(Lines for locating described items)
^^^^
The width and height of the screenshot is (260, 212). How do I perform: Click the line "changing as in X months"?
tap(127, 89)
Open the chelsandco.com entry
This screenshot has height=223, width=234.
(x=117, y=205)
^^^^
> Request:
Rewrite these lines with "perform" changed to "carry out" and leave everything else as it is.

> Output of the exercise:
The width and height of the screenshot is (260, 212). How do I carry out: Click the line "changing as in X months"?
tap(127, 89)
Open the chelsandco.com entry
This screenshot has height=223, width=234.
(x=117, y=205)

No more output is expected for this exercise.